(begin)

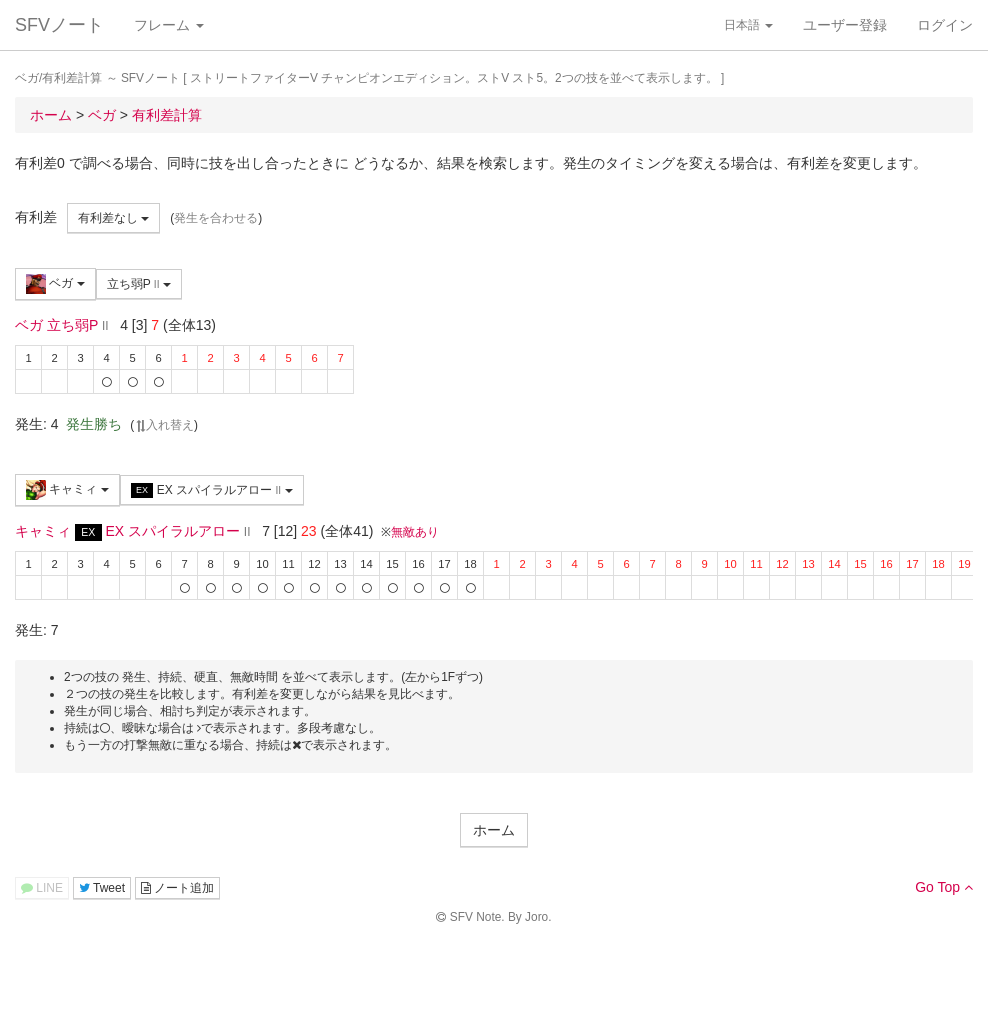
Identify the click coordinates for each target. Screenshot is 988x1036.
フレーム (169, 25)
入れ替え (164, 425)
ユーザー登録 (845, 25)
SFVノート (59, 25)
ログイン (945, 25)
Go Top (944, 887)
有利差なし (113, 218)
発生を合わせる (216, 218)
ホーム (494, 830)
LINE (42, 888)
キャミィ (67, 490)
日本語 (748, 25)
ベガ (55, 284)
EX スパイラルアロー (212, 490)
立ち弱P (139, 284)
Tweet (102, 888)
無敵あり (415, 532)
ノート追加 (177, 888)
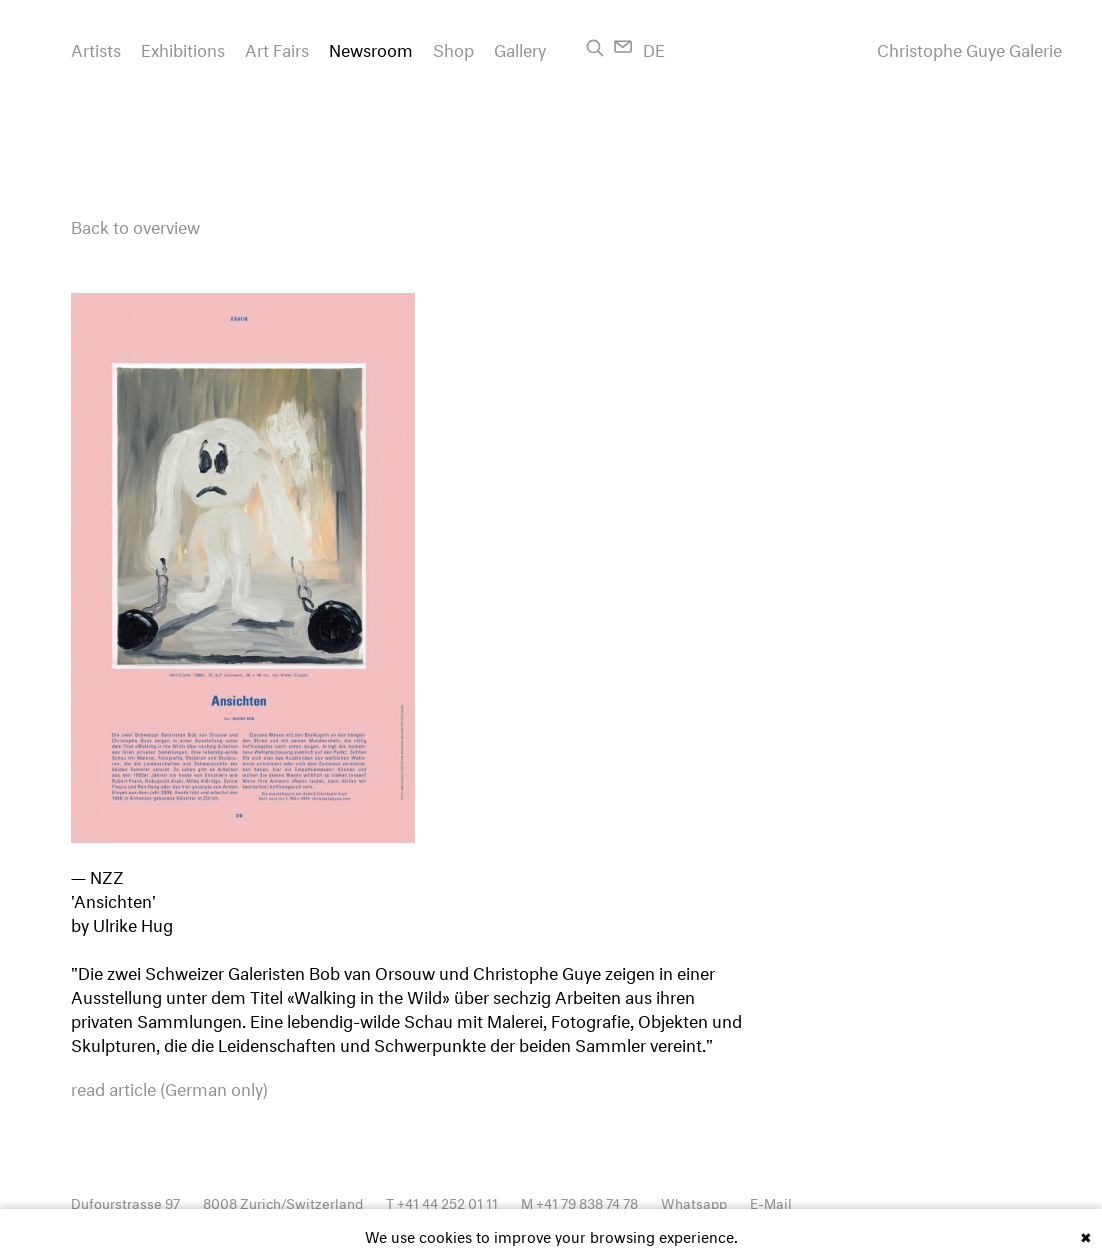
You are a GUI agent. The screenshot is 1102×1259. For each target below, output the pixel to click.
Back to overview (135, 224)
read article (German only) (169, 1087)
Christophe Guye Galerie (969, 48)
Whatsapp (694, 1201)
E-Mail (771, 1201)
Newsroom (371, 47)
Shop (453, 47)
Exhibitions (183, 47)
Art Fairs (277, 47)
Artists (96, 47)
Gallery (520, 47)
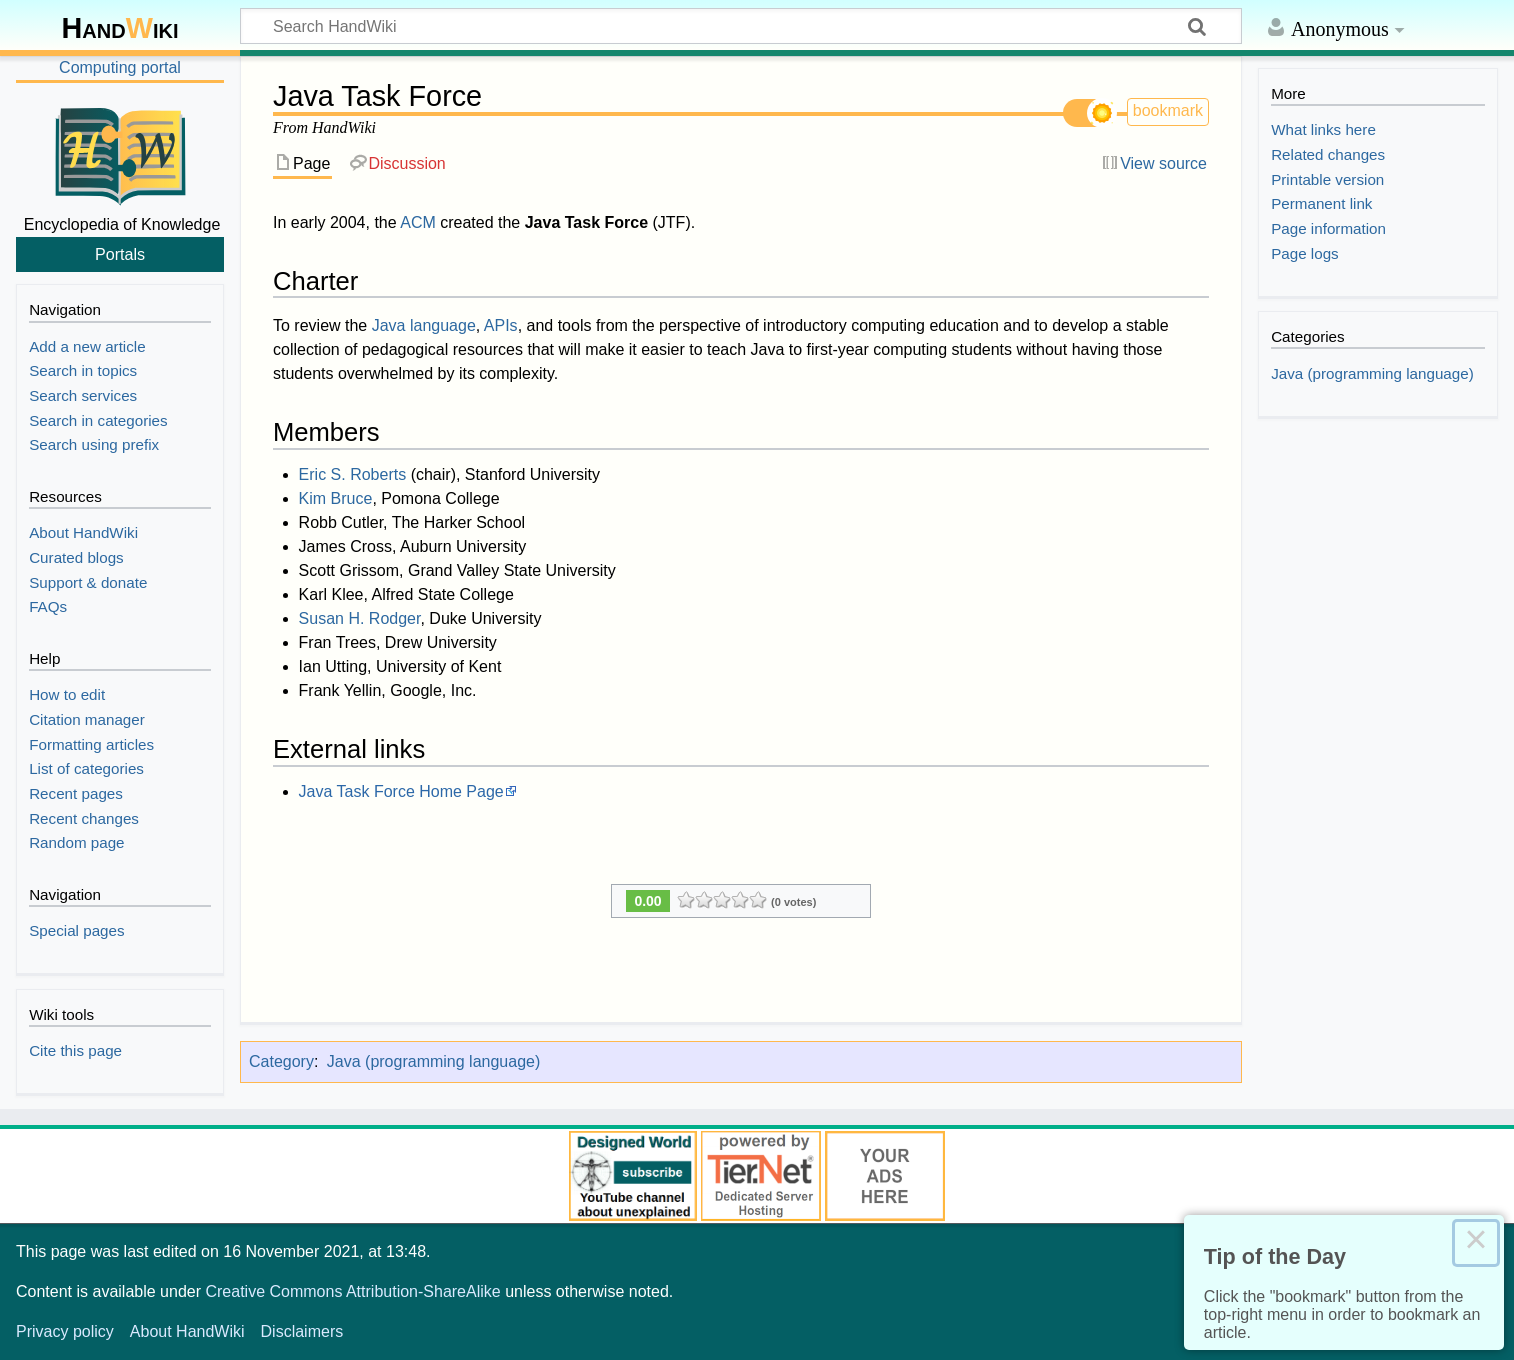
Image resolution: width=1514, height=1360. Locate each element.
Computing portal (120, 67)
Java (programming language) (433, 1061)
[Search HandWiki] (741, 26)
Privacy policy (65, 1331)
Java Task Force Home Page (401, 791)
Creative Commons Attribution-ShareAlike (352, 1291)
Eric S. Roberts (353, 474)
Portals (120, 254)
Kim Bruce (336, 498)
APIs (501, 325)
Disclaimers (302, 1331)
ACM (418, 222)
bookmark (1168, 110)
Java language (424, 325)
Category (281, 1061)
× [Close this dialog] (1476, 1243)
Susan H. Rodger (360, 618)
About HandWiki (187, 1331)
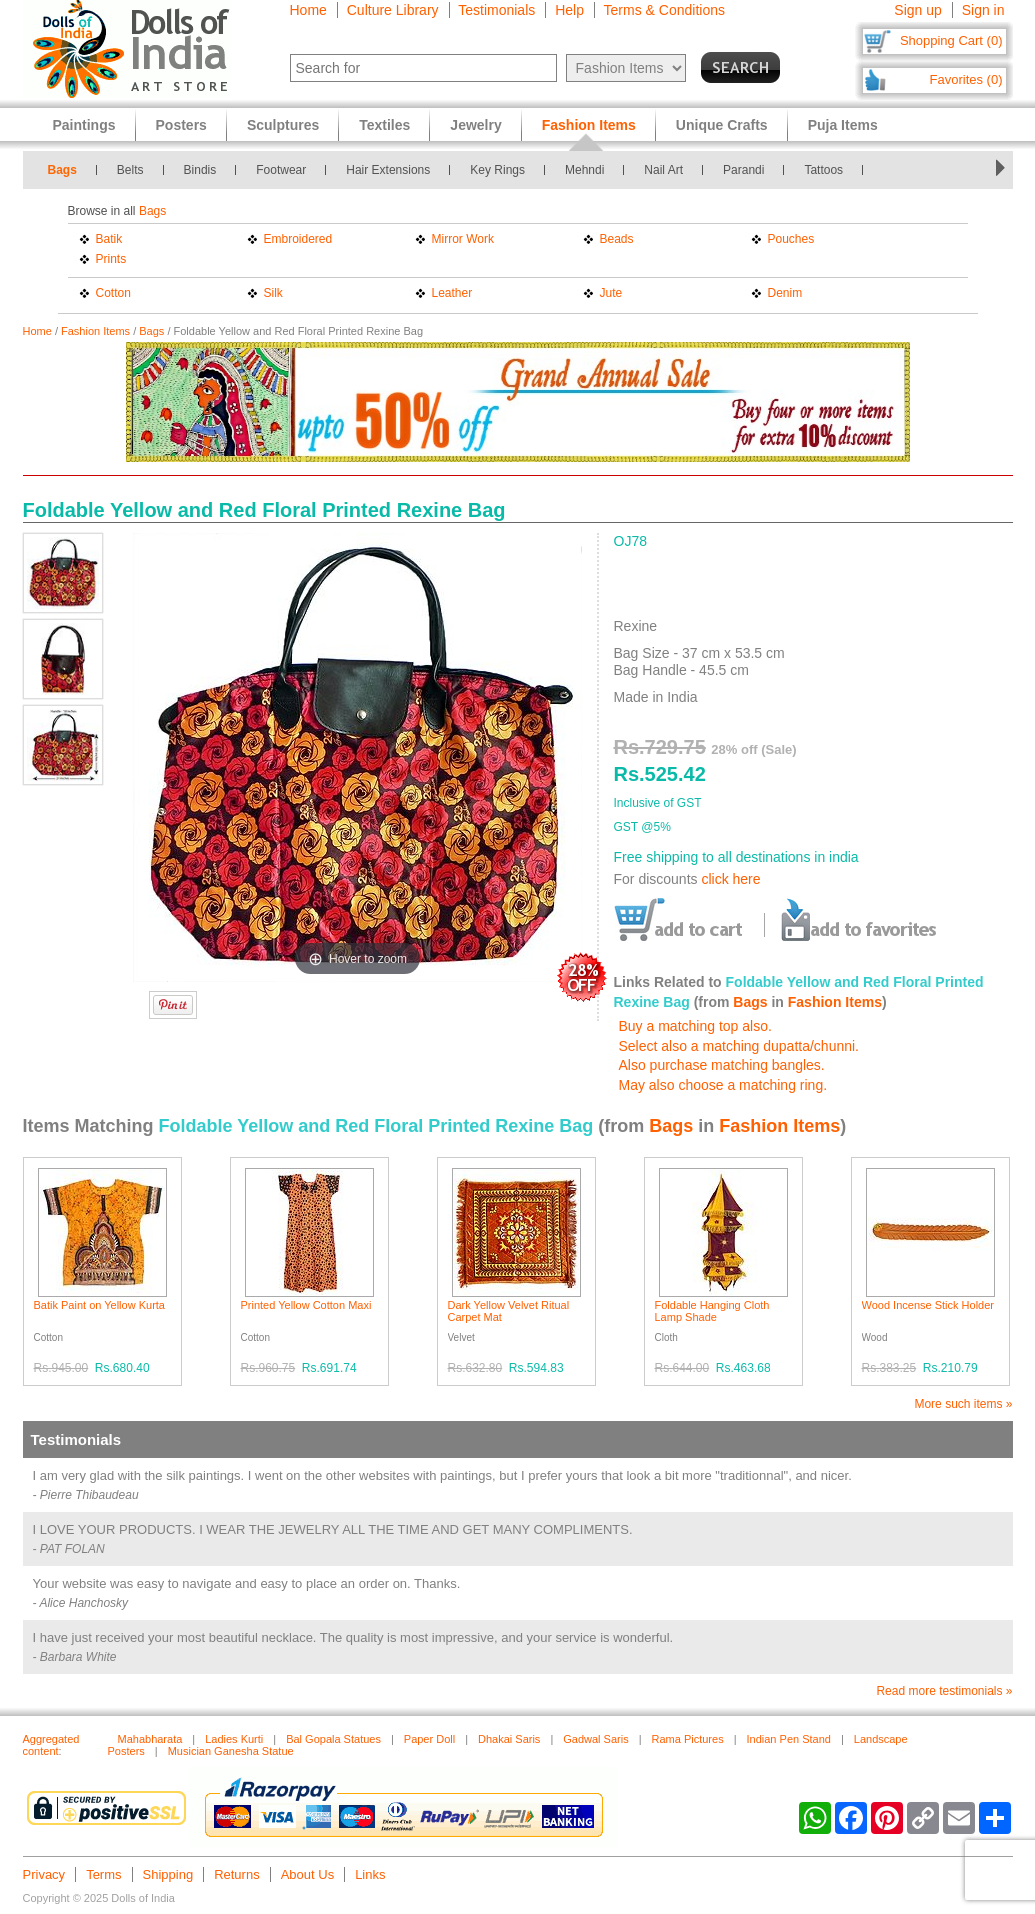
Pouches (791, 239)
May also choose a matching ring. (723, 1085)
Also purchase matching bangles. (722, 1065)
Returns (237, 1874)
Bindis (200, 170)
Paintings (84, 125)
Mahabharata (150, 1739)
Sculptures (283, 125)
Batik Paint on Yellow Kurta (99, 1305)
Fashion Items (95, 331)
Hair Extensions (388, 170)
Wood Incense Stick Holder (928, 1305)
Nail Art (663, 170)
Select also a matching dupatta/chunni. (739, 1046)
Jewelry (475, 125)
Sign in (983, 10)
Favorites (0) (966, 79)
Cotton (113, 293)
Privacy (44, 1874)
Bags (62, 170)
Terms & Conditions (664, 10)
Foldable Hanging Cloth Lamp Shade (712, 1311)
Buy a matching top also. (695, 1026)
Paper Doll (429, 1739)
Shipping (168, 1874)
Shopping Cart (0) (951, 40)
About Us (307, 1874)
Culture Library (393, 10)
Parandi (743, 170)
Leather (452, 293)
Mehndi (584, 170)
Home (308, 10)
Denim (785, 293)
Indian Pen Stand (789, 1739)
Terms (103, 1874)
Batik (109, 239)
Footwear (281, 170)
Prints (111, 259)
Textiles (384, 125)
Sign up (917, 10)
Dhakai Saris (509, 1739)
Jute (611, 293)
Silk (273, 293)
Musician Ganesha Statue (231, 1751)
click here (730, 879)
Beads (617, 239)
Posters (181, 125)
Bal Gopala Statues (333, 1739)
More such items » (963, 1404)
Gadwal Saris (595, 1739)
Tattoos (823, 170)
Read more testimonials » (944, 1691)
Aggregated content (51, 1745)
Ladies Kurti (234, 1739)
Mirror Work (463, 239)
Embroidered (298, 239)
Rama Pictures (688, 1739)
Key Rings (497, 170)
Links (370, 1874)
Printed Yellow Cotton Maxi (306, 1305)
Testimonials (496, 10)
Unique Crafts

(end)

*Goal*:
Rewrite the rows from the line with "Batik (109, 239)" up to and including the line with "Read more testimonials" as a numbered list, leaving out any blank lines.

*Correct answer*:
1. Batik (109, 239)
2. Footwear (281, 170)
3. Prints (111, 259)
4. Textiles (384, 125)
5. Sign up (917, 10)
6. Dhakai Saris (509, 1739)
7. Jute (611, 293)
8. Silk (273, 293)
9. Musician Ganesha Statue (231, 1751)
10. click here (730, 879)
11. Beads (617, 239)
12. Posters (181, 125)
13. Bal Gopala Statues (333, 1739)
14. More such items » (963, 1404)
15. Gadwal Saris (595, 1739)
16. Tattoos (823, 170)
17. Read more testimonials » (944, 1691)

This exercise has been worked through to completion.